Can you change every "GUI agent" in the data below to "interface agent" and leave everything else untouched?

## begin

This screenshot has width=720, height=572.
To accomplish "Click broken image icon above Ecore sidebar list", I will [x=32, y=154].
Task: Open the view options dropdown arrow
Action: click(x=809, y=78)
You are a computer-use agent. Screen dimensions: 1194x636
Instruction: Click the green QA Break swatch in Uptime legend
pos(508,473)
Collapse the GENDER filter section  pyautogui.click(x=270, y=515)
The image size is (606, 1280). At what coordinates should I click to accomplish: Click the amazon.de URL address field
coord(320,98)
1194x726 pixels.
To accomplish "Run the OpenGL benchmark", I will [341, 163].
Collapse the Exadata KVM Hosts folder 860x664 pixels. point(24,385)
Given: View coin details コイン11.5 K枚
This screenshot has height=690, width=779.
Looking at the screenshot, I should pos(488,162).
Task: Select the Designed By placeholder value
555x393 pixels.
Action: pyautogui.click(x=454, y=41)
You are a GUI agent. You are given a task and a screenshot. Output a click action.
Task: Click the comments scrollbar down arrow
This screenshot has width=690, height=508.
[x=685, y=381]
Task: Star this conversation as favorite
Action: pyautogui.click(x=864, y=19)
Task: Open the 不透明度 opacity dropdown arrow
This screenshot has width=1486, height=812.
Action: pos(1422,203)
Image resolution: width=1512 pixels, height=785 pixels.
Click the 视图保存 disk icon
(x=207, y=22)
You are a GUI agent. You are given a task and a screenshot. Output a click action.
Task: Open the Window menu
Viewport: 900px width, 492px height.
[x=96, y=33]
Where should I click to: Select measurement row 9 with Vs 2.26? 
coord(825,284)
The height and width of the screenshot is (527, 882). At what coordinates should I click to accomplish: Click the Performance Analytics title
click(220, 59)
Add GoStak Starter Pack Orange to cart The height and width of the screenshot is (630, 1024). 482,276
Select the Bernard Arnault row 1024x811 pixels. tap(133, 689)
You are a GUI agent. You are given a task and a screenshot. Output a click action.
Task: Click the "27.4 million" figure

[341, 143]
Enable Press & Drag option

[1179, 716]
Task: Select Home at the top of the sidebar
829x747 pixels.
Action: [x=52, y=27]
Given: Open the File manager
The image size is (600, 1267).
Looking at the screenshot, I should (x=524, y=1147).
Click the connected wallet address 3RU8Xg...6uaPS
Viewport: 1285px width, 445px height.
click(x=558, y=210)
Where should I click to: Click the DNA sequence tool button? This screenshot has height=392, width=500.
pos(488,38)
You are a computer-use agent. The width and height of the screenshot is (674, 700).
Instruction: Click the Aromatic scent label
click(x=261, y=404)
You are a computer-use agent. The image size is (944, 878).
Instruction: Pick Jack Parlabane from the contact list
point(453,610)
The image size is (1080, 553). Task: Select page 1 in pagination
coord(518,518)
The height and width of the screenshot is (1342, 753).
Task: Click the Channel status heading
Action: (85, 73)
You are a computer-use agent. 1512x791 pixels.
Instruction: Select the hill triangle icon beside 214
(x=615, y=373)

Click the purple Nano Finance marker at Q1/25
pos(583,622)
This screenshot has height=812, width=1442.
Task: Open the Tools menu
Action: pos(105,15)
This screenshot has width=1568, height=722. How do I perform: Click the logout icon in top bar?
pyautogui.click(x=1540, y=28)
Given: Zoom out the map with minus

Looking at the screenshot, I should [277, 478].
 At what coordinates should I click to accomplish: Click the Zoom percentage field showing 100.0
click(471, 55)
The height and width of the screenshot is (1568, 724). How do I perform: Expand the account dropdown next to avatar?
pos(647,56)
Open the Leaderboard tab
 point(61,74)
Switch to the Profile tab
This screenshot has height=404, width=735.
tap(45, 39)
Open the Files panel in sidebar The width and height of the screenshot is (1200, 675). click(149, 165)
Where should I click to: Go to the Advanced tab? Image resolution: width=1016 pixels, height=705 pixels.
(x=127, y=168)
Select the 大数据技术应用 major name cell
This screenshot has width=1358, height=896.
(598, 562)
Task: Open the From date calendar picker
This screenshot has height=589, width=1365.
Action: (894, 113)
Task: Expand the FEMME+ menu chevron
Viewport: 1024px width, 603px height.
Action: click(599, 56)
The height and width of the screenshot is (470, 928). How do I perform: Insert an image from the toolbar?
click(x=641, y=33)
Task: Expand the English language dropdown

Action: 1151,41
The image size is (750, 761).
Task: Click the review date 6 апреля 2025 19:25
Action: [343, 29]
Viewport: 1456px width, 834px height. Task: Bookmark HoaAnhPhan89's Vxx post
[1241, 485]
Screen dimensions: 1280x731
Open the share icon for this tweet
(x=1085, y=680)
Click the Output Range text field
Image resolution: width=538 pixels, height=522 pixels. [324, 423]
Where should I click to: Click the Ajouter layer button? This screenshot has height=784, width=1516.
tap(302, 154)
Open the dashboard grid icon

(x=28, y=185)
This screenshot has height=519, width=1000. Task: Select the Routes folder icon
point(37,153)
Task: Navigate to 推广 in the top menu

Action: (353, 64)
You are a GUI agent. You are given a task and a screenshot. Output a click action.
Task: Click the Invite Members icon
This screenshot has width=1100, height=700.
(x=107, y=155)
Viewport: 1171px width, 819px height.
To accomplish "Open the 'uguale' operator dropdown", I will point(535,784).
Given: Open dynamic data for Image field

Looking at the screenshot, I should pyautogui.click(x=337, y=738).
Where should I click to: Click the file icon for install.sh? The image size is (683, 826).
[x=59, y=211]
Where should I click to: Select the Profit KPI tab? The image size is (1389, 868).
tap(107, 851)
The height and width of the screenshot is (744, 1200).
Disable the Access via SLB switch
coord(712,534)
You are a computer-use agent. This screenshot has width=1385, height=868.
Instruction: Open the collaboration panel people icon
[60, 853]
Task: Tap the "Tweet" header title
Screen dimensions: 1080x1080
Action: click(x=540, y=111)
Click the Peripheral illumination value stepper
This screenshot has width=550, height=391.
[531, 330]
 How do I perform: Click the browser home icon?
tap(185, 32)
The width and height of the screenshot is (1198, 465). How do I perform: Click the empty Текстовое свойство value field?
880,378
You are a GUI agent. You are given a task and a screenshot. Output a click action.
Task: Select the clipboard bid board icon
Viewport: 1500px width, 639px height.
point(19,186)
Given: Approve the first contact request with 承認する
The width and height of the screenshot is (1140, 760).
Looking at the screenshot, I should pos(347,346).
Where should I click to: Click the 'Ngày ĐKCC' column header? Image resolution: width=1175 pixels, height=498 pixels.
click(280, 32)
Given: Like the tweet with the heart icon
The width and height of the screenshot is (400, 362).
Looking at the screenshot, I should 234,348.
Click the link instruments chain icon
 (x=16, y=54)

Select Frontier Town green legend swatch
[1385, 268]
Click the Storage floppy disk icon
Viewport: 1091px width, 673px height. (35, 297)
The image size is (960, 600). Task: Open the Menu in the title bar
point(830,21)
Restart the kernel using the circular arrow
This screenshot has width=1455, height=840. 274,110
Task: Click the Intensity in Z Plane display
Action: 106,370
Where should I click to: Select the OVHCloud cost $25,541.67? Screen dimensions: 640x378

## end

**RESPONSE**
This screenshot has width=720, height=572.
To accomplish "Click broken image icon above Ecore sidebar list", I will [x=32, y=154].
Task: Open the view options dropdown arrow
Action: click(x=809, y=78)
You are a computer-use agent. Screen dimensions: 1194x636
Instruction: Click the green QA Break swatch in Uptime legend
pos(508,473)
Collapse the GENDER filter section  pyautogui.click(x=270, y=515)
The image size is (606, 1280). At what coordinates should I click to accomplish: Click the amazon.de URL address field
coord(320,98)
1194x726 pixels.
To accomplish "Run the OpenGL benchmark", I will [341, 163].
Collapse the Exadata KVM Hosts folder 860x664 pixels. point(24,385)
Given: View coin details コイン11.5 K枚
This screenshot has height=690, width=779.
Looking at the screenshot, I should pos(488,162).
Task: Select the Designed By placeholder value
555x393 pixels.
Action: pyautogui.click(x=454, y=41)
You are a interface agent. You are given a task and a screenshot. Output a click action.
Task: Click the comments scrollbar down arrow
This screenshot has width=690, height=508.
[x=685, y=381]
Task: Star this conversation as favorite
Action: pyautogui.click(x=864, y=19)
Task: Open the 不透明度 opacity dropdown arrow
This screenshot has width=1486, height=812.
Action: pos(1422,203)
Image resolution: width=1512 pixels, height=785 pixels.
Click the 视图保存 disk icon
(x=207, y=22)
You are a interface agent. You are given a task and a screenshot. Output a click action.
Task: Open the Window menu
Viewport: 900px width, 492px height.
[x=96, y=33]
Where should I click to: Select measurement row 9 with Vs 2.26? 
coord(825,284)
The height and width of the screenshot is (527, 882). At what coordinates should I click to accomplish: Click the Performance Analytics title
click(220, 59)
Add GoStak Starter Pack Orange to cart The height and width of the screenshot is (630, 1024). 482,276
Select the Bernard Arnault row 1024x811 pixels. tap(133, 689)
You are a interface agent. You are given a task and a screenshot. Output a click action.
Task: Click the "27.4 million" figure

[341, 143]
Enable Press & Drag option

[1179, 716]
Task: Select Home at the top of the sidebar
829x747 pixels.
Action: [x=52, y=27]
Given: Open the File manager
The image size is (600, 1267).
Looking at the screenshot, I should (x=524, y=1147).
Click the connected wallet address 3RU8Xg...6uaPS
Viewport: 1285px width, 445px height.
click(x=558, y=210)
Where should I click to: Click the DNA sequence tool button? This screenshot has height=392, width=500.
pos(488,38)
You are a computer-use agent. The width and height of the screenshot is (674, 700).
Instruction: Click the Aromatic scent label
click(x=261, y=404)
You are a computer-use agent. The image size is (944, 878).
Instruction: Pick Jack Parlabane from the contact list
point(453,610)
The image size is (1080, 553). Task: Select page 1 in pagination
coord(518,518)
The height and width of the screenshot is (1342, 753).
Task: Click the Channel status heading
Action: (85, 73)
You are a computer-use agent. 1512x791 pixels.
Instruction: Select the hill triangle icon beside 214
(x=615, y=373)

Click the purple Nano Finance marker at Q1/25
pos(583,622)
This screenshot has height=812, width=1442.
Task: Open the Tools menu
Action: pos(105,15)
This screenshot has width=1568, height=722. How do I perform: Click the logout icon in top bar?
pyautogui.click(x=1540, y=28)
Given: Zoom out the map with minus

Looking at the screenshot, I should [277, 478].
 At what coordinates should I click to accomplish: Click the Zoom percentage field showing 100.0
click(471, 55)
The height and width of the screenshot is (1568, 724). How do I perform: Expand the account dropdown next to avatar?
pos(647,56)
Open the Leaderboard tab
 point(61,74)
Switch to the Profile tab
This screenshot has height=404, width=735.
tap(45, 39)
Open the Files panel in sidebar The width and height of the screenshot is (1200, 675). click(149, 165)
Where should I click to: Go to the Advanced tab? Image resolution: width=1016 pixels, height=705 pixels.
(x=127, y=168)
Select the 大数据技术应用 major name cell
This screenshot has width=1358, height=896.
(598, 562)
Task: Open the From date calendar picker
This screenshot has height=589, width=1365.
Action: (894, 113)
Task: Expand the FEMME+ menu chevron
Viewport: 1024px width, 603px height.
Action: click(599, 56)
The height and width of the screenshot is (470, 928). How do I perform: Insert an image from the toolbar?
click(x=641, y=33)
Task: Expand the English language dropdown

Action: 1151,41
The image size is (750, 761).
Task: Click the review date 6 апреля 2025 19:25
Action: [343, 29]
Viewport: 1456px width, 834px height. Task: Bookmark HoaAnhPhan89's Vxx post
[1241, 485]
Screen dimensions: 1280x731
Open the share icon for this tweet
(x=1085, y=680)
Click the Output Range text field
Image resolution: width=538 pixels, height=522 pixels. [324, 423]
Where should I click to: Click the Ajouter layer button? This screenshot has height=784, width=1516.
tap(302, 154)
Open the dashboard grid icon

(x=28, y=185)
This screenshot has height=519, width=1000. Task: Select the Routes folder icon
point(37,153)
Task: Navigate to 推广 in the top menu

Action: (353, 64)
You are a interface agent. You are given a task and a screenshot. Output a click action.
Task: Click the Invite Members icon
This screenshot has width=1100, height=700.
(x=107, y=155)
Viewport: 1171px width, 819px height.
To accomplish "Open the 'uguale' operator dropdown", I will point(535,784).
Given: Open dynamic data for Image field

Looking at the screenshot, I should pyautogui.click(x=337, y=738).
Where should I click to: Click the file icon for install.sh? The image size is (683, 826).
[x=59, y=211]
Where should I click to: Select the Profit KPI tab? The image size is (1389, 868).
tap(107, 851)
The height and width of the screenshot is (744, 1200).
Disable the Access via SLB switch
coord(712,534)
You are a computer-use agent. This screenshot has width=1385, height=868.
Instruction: Open the collaboration panel people icon
[60, 853]
Task: Tap the "Tweet" header title
Screen dimensions: 1080x1080
Action: click(x=540, y=111)
Click the Peripheral illumination value stepper
This screenshot has width=550, height=391.
[531, 330]
 How do I perform: Click the browser home icon?
tap(185, 32)
The width and height of the screenshot is (1198, 465). How do I perform: Click the empty Текстовое свойство value field?
880,378
You are a interface agent. You are given a task and a screenshot. Output a click action.
Task: Select the clipboard bid board icon
Viewport: 1500px width, 639px height.
point(19,186)
Given: Approve the first contact request with 承認する
The width and height of the screenshot is (1140, 760).
Looking at the screenshot, I should pos(347,346).
Where should I click to: Click the 'Ngày ĐKCC' column header? Image resolution: width=1175 pixels, height=498 pixels.
click(280, 32)
Given: Like the tweet with the heart icon
The width and height of the screenshot is (400, 362).
Looking at the screenshot, I should 234,348.
Click the link instruments chain icon
 (x=16, y=54)

Select Frontier Town green legend swatch
[1385, 268]
Click the Storage floppy disk icon
Viewport: 1091px width, 673px height. (35, 297)
The image size is (960, 600). Task: Open the Menu in the title bar
point(830,21)
Restart the kernel using the circular arrow
This screenshot has width=1455, height=840. 274,110
Task: Click the Intensity in Z Plane display
Action: 106,370
Where should I click to: Select the OVHCloud cost $25,541.67? Screen dimensions: 640x378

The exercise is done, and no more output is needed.